- **EXERCISE INSTRUCTIONS**:
Every line of the entries that holds the word "computer" is to be copied.

Stored items:
——————————

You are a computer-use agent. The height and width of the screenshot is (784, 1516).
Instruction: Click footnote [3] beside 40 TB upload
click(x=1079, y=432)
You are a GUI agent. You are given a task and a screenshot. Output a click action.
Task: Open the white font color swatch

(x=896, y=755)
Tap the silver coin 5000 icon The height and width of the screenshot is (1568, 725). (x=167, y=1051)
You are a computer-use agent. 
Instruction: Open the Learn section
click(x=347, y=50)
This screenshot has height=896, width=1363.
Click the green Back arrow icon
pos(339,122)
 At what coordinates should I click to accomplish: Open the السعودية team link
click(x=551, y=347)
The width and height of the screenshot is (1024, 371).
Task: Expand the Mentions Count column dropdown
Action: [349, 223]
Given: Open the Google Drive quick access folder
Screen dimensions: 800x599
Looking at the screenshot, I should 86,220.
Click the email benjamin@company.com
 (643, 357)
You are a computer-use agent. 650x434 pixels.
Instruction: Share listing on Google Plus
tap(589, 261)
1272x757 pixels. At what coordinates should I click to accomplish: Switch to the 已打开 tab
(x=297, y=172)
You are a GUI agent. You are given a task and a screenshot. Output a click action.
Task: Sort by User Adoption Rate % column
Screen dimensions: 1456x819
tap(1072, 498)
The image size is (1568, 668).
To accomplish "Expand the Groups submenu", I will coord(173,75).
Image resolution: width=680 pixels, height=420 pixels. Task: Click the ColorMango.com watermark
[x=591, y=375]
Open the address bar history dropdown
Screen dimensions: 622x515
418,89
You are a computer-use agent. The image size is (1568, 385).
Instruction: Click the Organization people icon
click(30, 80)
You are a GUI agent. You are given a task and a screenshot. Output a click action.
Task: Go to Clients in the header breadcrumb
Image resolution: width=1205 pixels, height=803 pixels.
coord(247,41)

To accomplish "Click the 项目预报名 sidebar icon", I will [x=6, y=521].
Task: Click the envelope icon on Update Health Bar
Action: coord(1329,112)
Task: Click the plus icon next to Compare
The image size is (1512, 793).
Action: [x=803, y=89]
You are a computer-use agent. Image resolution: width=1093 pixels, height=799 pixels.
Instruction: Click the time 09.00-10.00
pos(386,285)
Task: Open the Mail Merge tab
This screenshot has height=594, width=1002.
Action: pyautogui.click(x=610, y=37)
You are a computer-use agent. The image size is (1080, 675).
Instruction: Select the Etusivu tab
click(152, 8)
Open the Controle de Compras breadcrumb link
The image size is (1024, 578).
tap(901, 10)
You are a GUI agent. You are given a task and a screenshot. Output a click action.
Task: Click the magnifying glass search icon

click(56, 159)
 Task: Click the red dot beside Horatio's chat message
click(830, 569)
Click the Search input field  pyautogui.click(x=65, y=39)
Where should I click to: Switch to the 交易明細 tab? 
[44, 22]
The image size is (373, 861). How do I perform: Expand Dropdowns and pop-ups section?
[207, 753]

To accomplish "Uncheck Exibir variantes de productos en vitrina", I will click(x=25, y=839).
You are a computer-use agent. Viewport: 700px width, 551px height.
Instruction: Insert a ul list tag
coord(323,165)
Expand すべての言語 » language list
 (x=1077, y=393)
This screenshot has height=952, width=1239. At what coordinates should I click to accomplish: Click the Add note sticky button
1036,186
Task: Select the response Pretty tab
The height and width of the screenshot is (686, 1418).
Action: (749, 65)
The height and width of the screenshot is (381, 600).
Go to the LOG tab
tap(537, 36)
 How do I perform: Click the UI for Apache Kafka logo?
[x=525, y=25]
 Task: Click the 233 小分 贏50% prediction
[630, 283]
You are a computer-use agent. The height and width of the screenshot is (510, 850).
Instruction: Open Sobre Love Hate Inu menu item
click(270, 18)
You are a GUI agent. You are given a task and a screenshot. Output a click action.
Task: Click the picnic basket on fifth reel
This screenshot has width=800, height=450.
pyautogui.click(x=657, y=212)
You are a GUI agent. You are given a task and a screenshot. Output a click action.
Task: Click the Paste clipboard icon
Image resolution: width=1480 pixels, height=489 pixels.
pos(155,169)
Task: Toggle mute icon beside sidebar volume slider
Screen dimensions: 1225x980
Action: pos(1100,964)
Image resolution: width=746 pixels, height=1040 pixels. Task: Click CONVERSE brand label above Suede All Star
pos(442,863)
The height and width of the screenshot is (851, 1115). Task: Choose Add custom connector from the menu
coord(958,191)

——————————

- **EXERCISE OUTPUT**:
You are a computer-use agent. The height and width of the screenshot is (784, 1516).
You are a computer-use agent. 
You are a computer-use agent. 650x434 pixels.
You are a computer-use agent. The image size is (1568, 385).
You are a computer-use agent. Image resolution: width=1093 pixels, height=799 pixels.
You are a computer-use agent. The image size is (1080, 675).
You are a computer-use agent. Viewport: 700px width, 551px height.
You are a computer-use agent. The height and width of the screenshot is (510, 850).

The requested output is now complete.